自分で「マーケティングの拠点」をつくる

藤井太洋さん(略歴は第1回 http://president.jp/articles/-/10758 参照)。

この本を買ってよかった。読んでよかった。読書の満足感は複数の要素で構成されている。読者は単に小説を買って読むのではない。購入前の期待感、買いやすさ、読みやすさ、そして何より「話が面白いかどうか」を総合的に判断し、それが満足度となって現れる。売る側は、その欲求に応えなければならない。藤井氏はそれを「パッケージ」ということばを使って説明する。

【藤井氏】オンラインで小説を人に読ませる方法はたくさんあります。ウェブで1章ずつ公開してもいいし、アプリやPDF、メールで添付ファイルを送るという形もある。でも、その形では自分が小説を読む気になれなかった。
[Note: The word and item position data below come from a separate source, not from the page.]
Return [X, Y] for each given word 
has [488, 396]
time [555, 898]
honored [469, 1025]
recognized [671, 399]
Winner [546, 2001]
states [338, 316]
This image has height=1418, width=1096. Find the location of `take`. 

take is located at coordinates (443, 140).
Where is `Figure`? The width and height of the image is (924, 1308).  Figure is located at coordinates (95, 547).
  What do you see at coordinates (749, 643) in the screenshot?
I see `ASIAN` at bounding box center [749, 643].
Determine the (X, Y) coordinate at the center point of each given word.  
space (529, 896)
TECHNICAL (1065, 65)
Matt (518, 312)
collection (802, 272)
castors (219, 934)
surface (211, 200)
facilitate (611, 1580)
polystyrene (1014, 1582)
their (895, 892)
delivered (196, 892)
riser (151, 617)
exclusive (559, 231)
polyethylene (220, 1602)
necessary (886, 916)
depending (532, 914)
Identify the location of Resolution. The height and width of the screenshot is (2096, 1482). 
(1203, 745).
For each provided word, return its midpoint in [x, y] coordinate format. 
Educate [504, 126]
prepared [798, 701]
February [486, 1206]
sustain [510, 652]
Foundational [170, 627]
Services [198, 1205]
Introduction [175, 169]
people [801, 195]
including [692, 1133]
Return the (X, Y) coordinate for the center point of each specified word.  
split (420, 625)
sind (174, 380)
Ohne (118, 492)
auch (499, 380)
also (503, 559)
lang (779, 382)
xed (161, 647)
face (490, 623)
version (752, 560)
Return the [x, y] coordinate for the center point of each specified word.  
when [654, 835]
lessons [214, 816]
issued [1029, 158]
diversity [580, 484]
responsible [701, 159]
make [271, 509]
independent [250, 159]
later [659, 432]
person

ちょうど電子書籍という言葉がはっきり立ち上がってきていた時期でもあったので、電子書籍というパッケージにして販売しようと決め、Kindleやkoboといった電子書籍の代表的なプラットホーム以外に、直販の公式サイトを設けました。

 オリジナルドメインの『Gene Mapper』書籍専用サイト(genemapper.info)で、『Gene Mapper』とはどんな小説なのかを紹介するグラフィックやコピーを散りばめたマーケティングの拠点ですね。商品を売るために、サイトを使って情報をパッケージング化しました。

発売の2ヶ月前には公式サイト内にblogを立ち上げ、発売後2,3週目までは毎日のように更新した。ちょうど楽天の三木谷浩史氏が「koboを日本で始める」と発表し、電子書籍への関心が高まっていた時期だ。小説関連の情報あり、電子書籍やEPUB関連の情報ありと、blogのネタは尽きなかったというが、気になるのが時間の捻出方法である。

【藤井氏】blogもiPhoneで毎日書いていました。本業の方も忙しかったんですが、いくら残業をしても通勤は必ずあるので、その時間に執筆はできるんですよ。blogのPVは200~300ほど。FacebookやTwitterのフォロワーが見に来てくれている程度です。facebookの専用ページも作ったんですが、これは販促には向いてなかったですね。「いいね!」を取ればいいというものでもない(笑)。そこから最終的にはAmazonなり公式サイトに来てもらわないといけないんですが、それがわかりづらいんです。

 対して、Twitterはかなり効果的でした。読んでいただいた方のつぶやきを拾って、お礼を言うなり、RTするなりして、少なくとも自分のフォロワーには本を出したことを伝えていくことができましたから。タイムラインの寿命がおそらく2,3分しかないので、恐れずに何度でも本の話を続けられるのもいい。

 ただし、しつこくならいように、違う内容でツイートを続けることが必要ですね。「制作blog更新しました」「コラム更新しました」「◯◯さんに感想をもらいました」みたいに、その都度内容を変えて朝昼晩と2,3回伝えれば、それほど鬱陶しくはならない。自分自身が60万人のインフルエンスを持つことは難しいけれど、Twitterを使えば60万人のフォロワーを持つインフルエンサーに届けて動いてもらうことはできる。真摯にやっていれば、どこかで誰かが目をかけ、引っ張ってくれると思います。